What you need to do
Find the line that contains "The height and width of the screenshot is (792, 1166).". Then set down that line and all the lines after it, to the end of the records, exactly and with nothing added.

Records Block Start

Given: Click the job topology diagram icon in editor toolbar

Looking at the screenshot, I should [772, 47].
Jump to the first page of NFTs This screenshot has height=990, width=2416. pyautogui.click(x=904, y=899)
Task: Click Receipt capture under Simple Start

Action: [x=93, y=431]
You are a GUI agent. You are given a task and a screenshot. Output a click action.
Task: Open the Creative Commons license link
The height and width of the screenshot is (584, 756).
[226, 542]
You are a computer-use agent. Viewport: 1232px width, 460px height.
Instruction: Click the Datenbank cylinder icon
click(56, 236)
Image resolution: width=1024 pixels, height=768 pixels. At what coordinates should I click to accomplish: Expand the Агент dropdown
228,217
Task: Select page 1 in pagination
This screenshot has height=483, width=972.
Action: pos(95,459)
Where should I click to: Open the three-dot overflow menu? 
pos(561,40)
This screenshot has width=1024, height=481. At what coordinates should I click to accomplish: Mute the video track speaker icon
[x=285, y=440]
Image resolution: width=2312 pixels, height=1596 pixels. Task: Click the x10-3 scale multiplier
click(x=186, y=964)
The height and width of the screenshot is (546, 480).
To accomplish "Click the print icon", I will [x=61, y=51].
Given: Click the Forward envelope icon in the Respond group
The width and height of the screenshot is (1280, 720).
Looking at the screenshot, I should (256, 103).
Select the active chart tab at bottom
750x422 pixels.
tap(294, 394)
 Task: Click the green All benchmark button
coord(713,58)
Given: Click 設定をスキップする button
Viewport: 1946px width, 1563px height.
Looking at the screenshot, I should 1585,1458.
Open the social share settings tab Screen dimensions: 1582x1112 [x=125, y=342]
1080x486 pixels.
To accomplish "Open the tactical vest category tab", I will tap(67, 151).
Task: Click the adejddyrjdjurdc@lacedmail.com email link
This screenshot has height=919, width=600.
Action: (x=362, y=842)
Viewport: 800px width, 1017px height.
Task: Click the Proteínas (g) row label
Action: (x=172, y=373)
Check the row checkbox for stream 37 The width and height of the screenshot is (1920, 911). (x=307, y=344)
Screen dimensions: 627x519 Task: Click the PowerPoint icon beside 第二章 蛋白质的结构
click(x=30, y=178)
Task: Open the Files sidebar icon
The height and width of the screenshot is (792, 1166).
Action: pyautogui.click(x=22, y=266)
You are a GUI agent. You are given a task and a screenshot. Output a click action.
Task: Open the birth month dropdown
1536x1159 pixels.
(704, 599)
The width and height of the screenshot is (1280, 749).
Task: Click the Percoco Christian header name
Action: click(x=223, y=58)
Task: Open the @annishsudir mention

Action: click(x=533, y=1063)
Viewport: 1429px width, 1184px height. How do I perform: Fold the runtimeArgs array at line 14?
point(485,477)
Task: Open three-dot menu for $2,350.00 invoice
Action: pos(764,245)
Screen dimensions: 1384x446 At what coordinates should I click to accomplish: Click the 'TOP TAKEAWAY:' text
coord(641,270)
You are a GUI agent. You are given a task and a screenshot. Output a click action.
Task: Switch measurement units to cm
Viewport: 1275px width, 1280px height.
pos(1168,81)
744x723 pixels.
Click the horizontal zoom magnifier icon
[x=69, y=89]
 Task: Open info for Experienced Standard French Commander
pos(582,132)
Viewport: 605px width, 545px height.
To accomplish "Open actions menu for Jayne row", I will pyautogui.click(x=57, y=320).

Records Block End

Written solution
The height and width of the screenshot is (792, 1166).
Action: pyautogui.click(x=22, y=266)
You are a GUI agent. You are given a task and a screenshot. Output a click action.
Task: Open the birth month dropdown
1536x1159 pixels.
(704, 599)
The width and height of the screenshot is (1280, 749).
Task: Click the Percoco Christian header name
Action: click(x=223, y=58)
Task: Open the @annishsudir mention

Action: click(x=533, y=1063)
Viewport: 1429px width, 1184px height. How do I perform: Fold the runtimeArgs array at line 14?
point(485,477)
Task: Open three-dot menu for $2,350.00 invoice
Action: pos(764,245)
Screen dimensions: 1384x446 At what coordinates should I click to accomplish: Click the 'TOP TAKEAWAY:' text
coord(641,270)
You are a GUI agent. You are given a task and a screenshot. Output a click action.
Task: Switch measurement units to cm
Viewport: 1275px width, 1280px height.
pos(1168,81)
744x723 pixels.
Click the horizontal zoom magnifier icon
[x=69, y=89]
 Task: Open info for Experienced Standard French Commander
pos(582,132)
Viewport: 605px width, 545px height.
To accomplish "Open actions menu for Jayne row", I will pyautogui.click(x=57, y=320).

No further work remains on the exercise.